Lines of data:
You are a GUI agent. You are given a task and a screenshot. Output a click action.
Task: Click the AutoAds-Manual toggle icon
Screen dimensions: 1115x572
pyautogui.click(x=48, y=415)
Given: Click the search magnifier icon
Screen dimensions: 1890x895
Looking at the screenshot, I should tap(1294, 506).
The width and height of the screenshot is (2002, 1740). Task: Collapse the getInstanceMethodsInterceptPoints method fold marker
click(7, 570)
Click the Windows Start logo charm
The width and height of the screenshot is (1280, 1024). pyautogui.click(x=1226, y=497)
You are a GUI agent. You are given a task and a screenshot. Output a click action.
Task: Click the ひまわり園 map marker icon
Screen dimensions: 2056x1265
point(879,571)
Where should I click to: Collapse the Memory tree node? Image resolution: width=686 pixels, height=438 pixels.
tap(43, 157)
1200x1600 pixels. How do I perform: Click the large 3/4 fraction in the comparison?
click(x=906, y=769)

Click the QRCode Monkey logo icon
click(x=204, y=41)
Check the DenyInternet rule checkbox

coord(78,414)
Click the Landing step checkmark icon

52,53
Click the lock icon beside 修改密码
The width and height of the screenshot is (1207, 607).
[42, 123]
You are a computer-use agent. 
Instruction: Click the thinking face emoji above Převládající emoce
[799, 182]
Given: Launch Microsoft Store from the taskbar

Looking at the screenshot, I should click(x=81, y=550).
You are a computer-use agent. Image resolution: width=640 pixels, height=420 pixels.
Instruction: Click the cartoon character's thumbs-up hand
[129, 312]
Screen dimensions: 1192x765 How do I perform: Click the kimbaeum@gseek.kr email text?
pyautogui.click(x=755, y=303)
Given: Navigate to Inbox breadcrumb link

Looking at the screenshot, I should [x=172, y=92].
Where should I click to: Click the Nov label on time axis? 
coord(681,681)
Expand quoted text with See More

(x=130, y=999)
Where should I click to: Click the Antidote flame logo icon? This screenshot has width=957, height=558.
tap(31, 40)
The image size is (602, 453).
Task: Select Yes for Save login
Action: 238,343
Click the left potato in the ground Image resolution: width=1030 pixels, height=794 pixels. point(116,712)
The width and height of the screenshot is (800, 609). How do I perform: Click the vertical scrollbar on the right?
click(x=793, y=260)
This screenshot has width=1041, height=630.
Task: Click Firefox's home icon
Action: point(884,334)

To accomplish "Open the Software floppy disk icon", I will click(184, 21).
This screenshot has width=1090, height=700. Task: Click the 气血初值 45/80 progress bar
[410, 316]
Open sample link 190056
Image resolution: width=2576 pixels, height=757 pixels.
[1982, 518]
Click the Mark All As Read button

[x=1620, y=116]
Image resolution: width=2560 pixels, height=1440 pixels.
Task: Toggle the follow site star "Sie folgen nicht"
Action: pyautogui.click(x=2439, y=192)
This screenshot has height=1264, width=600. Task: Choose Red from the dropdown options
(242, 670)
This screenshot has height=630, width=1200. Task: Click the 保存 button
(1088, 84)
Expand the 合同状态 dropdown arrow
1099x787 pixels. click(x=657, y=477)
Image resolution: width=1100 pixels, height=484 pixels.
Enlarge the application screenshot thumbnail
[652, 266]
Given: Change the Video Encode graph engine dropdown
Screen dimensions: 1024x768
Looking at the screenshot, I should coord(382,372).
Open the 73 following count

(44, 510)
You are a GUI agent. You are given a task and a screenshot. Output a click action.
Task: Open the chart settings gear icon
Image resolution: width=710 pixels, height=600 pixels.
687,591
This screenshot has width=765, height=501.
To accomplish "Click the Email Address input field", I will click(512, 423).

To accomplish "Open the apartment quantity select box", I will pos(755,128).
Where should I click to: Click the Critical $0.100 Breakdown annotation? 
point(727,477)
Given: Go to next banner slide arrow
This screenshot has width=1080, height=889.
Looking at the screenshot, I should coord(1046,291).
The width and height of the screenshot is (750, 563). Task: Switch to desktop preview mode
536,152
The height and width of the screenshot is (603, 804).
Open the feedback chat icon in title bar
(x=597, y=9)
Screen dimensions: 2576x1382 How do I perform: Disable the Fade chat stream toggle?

DESCRIPTION OF THE TASK: Can you format all of the data above as a numbered list, leaving out the blank lines?

FULL ANSWER:
1. You are a GUI agent. You are given a task and a screenshot. Output a click action.
2. Task: Click the AutoAds-Manual toggle icon
3. Screen dimensions: 1115x572
4. pyautogui.click(x=48, y=415)
5. Given: Click the search magnifier icon
6. Screen dimensions: 1890x895
7. Looking at the screenshot, I should tap(1294, 506).
8. The width and height of the screenshot is (2002, 1740). Task: Collapse the getInstanceMethodsInterceptPoints method fold marker
9. click(7, 570)
10. Click the Windows Start logo charm
11. The width and height of the screenshot is (1280, 1024). pyautogui.click(x=1226, y=497)
12. You are a GUI agent. You are given a task and a screenshot. Output a click action.
13. Task: Click the ひまわり園 map marker icon
14. Screen dimensions: 2056x1265
15. point(879,571)
16. Where should I click to: Collapse the Memory tree node? Image resolution: width=686 pixels, height=438 pixels.
17. tap(43, 157)
18. 1200x1600 pixels. How do I perform: Click the large 3/4 fraction in the comparison?
19. click(x=906, y=769)
20. Click the QRCode Monkey logo icon
21. click(x=204, y=41)
22. Check the DenyInternet rule checkbox
23. coord(78,414)
24. Click the Landing step checkmark icon
25. 52,53
26. Click the lock icon beside 修改密码
27. The width and height of the screenshot is (1207, 607).
28. [42, 123]
29. You are a computer-use agent. 
30. Instruction: Click the thinking face emoji above Převládající emoce
31. [799, 182]
32. Given: Launch Microsoft Store from the taskbar
33. Looking at the screenshot, I should click(x=81, y=550).
34. You are a computer-use agent. Image resolution: width=640 pixels, height=420 pixels.
35. Instruction: Click the cartoon character's thumbs-up hand
36. [129, 312]
37. Screen dimensions: 1192x765 How do I perform: Click the kimbaeum@gseek.kr email text?
38. pyautogui.click(x=755, y=303)
39. Given: Navigate to Inbox breadcrumb link
40. Looking at the screenshot, I should [x=172, y=92].
41. Where should I click to: Click the Nov label on time axis? 
42. coord(681,681)
43. Expand quoted text with See More
44. (x=130, y=999)
45. Where should I click to: Click the Antidote flame logo icon? This screenshot has width=957, height=558.
46. tap(31, 40)
47. The image size is (602, 453).
48. Task: Select Yes for Save login
49. Action: 238,343
50. Click the left potato in the ground Image resolution: width=1030 pixels, height=794 pixels. point(116,712)
51. The width and height of the screenshot is (800, 609). How do I perform: Click the vertical scrollbar on the right?
52. click(x=793, y=260)
53. This screenshot has width=1041, height=630.
54. Task: Click Firefox's home icon
55. Action: point(884,334)
56. To accomplish "Open the Software floppy disk icon", I will click(184, 21).
57. This screenshot has width=1090, height=700. Task: Click the 气血初值 45/80 progress bar
58. [410, 316]
59. Open sample link 190056
60. Image resolution: width=2576 pixels, height=757 pixels.
61. [1982, 518]
62. Click the Mark All As Read button
63. [x=1620, y=116]
64. Image resolution: width=2560 pixels, height=1440 pixels.
65. Task: Toggle the follow site star "Sie folgen nicht"
66. Action: pyautogui.click(x=2439, y=192)
67. This screenshot has height=1264, width=600. Task: Choose Red from the dropdown options
68. (242, 670)
69. This screenshot has height=630, width=1200. Task: Click the 保存 button
70. (1088, 84)
71. Expand the 合同状态 dropdown arrow
72. 1099x787 pixels. click(x=657, y=477)
73. Image resolution: width=1100 pixels, height=484 pixels.
74. Enlarge the application screenshot thumbnail
75. [652, 266]
76. Given: Change the Video Encode graph engine dropdown
77. Screen dimensions: 1024x768
78. Looking at the screenshot, I should coord(382,372).
79. Open the 73 following count
80. (44, 510)
81. You are a GUI agent. You are given a task and a screenshot. Output a click action.
82. Task: Open the chart settings gear icon
83. Image resolution: width=710 pixels, height=600 pixels.
84. 687,591
85. This screenshot has width=765, height=501.
86. To accomplish "Click the Email Address input field", I will click(512, 423).
87. To accomplish "Open the apartment quantity select box", I will pos(755,128).
88. Where should I click to: Click the Critical $0.100 Breakdown annotation? 
89. point(727,477)
90. Given: Go to next banner slide arrow
91. This screenshot has width=1080, height=889.
92. Looking at the screenshot, I should coord(1046,291).
93. The width and height of the screenshot is (750, 563). Task: Switch to desktop preview mode
94. 536,152
95. The height and width of the screenshot is (603, 804).
96. Open the feedback chat icon in title bar
97. (x=597, y=9)
98. Screen dimensions: 2576x1382 How do I perform: Disable the Fade chat stream toggle?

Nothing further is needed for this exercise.